Collection entries:
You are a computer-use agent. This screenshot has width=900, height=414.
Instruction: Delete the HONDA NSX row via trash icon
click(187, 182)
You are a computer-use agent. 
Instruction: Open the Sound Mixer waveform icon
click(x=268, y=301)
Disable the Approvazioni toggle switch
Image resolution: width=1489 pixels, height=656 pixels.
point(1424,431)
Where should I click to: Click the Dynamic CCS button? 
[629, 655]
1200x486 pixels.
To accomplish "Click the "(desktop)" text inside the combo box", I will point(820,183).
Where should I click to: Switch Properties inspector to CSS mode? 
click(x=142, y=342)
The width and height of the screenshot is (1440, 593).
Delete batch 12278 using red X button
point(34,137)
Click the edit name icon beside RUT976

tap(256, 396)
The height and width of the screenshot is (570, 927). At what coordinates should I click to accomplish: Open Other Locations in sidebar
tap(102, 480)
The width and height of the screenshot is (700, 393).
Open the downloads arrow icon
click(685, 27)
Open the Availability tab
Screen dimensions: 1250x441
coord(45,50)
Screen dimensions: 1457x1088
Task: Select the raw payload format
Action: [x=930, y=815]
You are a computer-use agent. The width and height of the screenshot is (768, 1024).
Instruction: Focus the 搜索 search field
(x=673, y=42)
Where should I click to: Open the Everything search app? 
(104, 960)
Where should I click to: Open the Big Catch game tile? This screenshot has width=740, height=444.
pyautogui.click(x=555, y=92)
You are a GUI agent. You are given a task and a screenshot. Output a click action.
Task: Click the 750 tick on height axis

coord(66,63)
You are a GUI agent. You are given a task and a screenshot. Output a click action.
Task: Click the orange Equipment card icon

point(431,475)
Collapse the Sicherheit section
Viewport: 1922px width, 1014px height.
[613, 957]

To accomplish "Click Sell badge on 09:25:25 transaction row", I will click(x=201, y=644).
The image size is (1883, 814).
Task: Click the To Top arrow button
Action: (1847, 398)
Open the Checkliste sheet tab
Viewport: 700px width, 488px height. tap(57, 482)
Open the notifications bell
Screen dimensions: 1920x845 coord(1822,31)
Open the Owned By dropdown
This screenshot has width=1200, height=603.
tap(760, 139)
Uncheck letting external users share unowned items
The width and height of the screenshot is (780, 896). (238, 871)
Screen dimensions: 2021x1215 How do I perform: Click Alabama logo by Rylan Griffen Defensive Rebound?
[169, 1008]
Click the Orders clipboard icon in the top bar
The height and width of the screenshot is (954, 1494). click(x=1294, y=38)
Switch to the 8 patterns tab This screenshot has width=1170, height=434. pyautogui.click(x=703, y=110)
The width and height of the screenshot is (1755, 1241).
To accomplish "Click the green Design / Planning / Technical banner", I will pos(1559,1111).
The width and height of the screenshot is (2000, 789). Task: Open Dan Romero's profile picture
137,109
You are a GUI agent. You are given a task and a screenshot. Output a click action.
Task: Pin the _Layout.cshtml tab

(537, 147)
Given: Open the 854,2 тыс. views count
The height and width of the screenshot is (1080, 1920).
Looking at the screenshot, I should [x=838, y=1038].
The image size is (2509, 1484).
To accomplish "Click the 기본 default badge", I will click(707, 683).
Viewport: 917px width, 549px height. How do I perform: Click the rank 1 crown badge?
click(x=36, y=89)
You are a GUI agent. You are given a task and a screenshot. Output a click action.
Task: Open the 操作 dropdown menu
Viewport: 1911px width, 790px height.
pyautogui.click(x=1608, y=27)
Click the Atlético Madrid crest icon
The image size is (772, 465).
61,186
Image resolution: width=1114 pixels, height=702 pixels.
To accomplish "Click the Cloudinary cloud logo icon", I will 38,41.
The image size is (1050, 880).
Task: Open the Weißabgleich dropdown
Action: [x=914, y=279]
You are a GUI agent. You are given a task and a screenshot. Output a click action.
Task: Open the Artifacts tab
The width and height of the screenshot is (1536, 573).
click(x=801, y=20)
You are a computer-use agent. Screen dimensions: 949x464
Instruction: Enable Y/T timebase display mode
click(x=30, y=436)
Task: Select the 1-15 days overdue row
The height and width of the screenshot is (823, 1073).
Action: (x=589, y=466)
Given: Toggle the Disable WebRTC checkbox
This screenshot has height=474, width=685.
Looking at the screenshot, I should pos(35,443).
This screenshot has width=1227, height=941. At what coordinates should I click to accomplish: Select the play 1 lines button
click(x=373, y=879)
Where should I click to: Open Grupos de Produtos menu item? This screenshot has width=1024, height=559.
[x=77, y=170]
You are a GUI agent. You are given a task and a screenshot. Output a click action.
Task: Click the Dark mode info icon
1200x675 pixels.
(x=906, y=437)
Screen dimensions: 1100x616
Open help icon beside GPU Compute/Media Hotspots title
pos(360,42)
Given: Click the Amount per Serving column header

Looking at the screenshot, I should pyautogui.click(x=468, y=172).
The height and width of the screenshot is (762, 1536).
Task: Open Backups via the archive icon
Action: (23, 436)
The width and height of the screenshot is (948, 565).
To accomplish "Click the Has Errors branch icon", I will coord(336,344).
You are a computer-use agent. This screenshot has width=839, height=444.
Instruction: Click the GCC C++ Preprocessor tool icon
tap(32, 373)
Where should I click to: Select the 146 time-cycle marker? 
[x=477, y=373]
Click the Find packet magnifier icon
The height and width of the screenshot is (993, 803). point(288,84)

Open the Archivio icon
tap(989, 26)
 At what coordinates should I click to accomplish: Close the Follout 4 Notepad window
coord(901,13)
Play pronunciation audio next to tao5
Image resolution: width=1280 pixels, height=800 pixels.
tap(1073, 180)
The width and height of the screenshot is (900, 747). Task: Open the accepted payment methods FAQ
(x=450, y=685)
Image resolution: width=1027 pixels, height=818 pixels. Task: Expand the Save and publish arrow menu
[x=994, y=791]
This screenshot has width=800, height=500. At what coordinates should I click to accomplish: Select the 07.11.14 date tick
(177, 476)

§ **YOUR ASSIGNMENT**:
Each line containing the word "Disable" needs to be copied from the data above.

§ **EXERCISE RESPONSE**:
Disable the Approvazioni toggle switch
Given: Toggle the Disable WebRTC checkbox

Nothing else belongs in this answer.